Ristretti orizzonti
Il diritto di essere dimenticati
La rete conserva per anni la memoria dei reati commessi. Ma anche chi ha sbagliato può voltare pagina.

Tutto ha avuto inizio con la lettera inviata lo scorso ottobre da un detenuto albanese al Corriere della Sera e al Garante per la protezione dei dati personali: "Sono in carcere da circa 14 anni, perché, quando ne avevo 21 ho sequestrato, con altre due persone, una giovane donna. Il sequestro si è concluso in due giorni, senza altre forme di violenza perché, per fortuna, non avevamo armi".

Oggi F. ha 35 anni e ha messo a frutto gli anni trascorsi in carcere e tutte le sue energie per diventare un'altra persona, per ricostruirsi una vita. Ha ripreso a studiare (impresa tutt'altro che semplice, per chi si trova dietro le sbarre) e tre anni fa si è laureato in Scienze politiche con 110 e lode. Da poco ha completato il ciclo di studi con la laurea specialistica. "I miei interessi per la scrittura e lo studio mi hanno permesso di farmi molti amici tra docenti, studenti, volontari e giornalisti con i quali condivido un progetto di crescita importante per la mia vita -ha scritto F. al direttore del quotidiano milanese-. Ma quando si digita il mio nome in qualche motore di ricerca, tra le varie pagine web che mi riguardano, appaiono sempre anche tre articoli collocati nell'archivio storico del Corriere che mi descrivono come un feroce criminale".

F. sottolinea lo sforzo fatto per "chiudere con un passato in cui non mi riconosco più, per ricostruirmi una vita nel rispetto delle regole della società civile.

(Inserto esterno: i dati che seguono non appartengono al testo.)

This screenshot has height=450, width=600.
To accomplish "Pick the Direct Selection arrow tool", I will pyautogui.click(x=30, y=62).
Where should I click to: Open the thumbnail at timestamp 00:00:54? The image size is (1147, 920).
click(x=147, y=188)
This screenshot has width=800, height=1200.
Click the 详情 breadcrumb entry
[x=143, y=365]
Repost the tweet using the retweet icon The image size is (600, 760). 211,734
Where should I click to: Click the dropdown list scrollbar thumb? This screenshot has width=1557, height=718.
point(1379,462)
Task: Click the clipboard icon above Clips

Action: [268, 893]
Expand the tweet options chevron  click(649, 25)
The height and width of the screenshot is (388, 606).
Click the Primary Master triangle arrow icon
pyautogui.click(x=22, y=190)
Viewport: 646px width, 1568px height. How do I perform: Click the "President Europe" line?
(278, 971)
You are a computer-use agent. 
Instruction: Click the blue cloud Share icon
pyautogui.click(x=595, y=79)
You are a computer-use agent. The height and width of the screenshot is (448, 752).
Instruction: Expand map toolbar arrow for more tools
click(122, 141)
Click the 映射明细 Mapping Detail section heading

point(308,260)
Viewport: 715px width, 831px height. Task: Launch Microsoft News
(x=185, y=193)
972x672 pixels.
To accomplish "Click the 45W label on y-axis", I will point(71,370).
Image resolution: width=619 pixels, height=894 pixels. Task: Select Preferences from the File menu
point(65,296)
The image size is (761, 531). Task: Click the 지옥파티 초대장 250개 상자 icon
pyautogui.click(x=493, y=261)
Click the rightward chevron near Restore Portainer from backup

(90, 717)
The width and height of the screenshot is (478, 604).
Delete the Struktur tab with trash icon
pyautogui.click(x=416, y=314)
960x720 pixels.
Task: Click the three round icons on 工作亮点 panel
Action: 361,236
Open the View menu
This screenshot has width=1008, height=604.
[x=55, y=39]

Mi fa male -conclude- vedere come il mio nome, anche a distanza di moltissimi anni, continui a essere legato al mio reato". L'ufficio del Garante della privacy ha risposto in meno di un mese, evidenziando che "quando si pone un problema di diritto all'oblio, per il tempo trascorso e per le caratteristiche delle persone in questione, non trattandosi di personaggi pubblici" si può fare in modo di non rendere accessibile ai motori di ricerca i dati personali contenuti in determinati articoli.

Per una volta, un "delinquente" ha avuto restituita un po' della sua dignità: il Corriere della Sera ha infatti accettato di rendere meno visibili gli articoli di cronaca nera di 14 anni fa. Attraverso la compilazione di un apposito modulo, il quotidiano di via Solferino ha dato istruzioni a tutti i motori di ricerca per rimuovere definitivamente tutti gli articoli in questione dai siti esterni al proprio.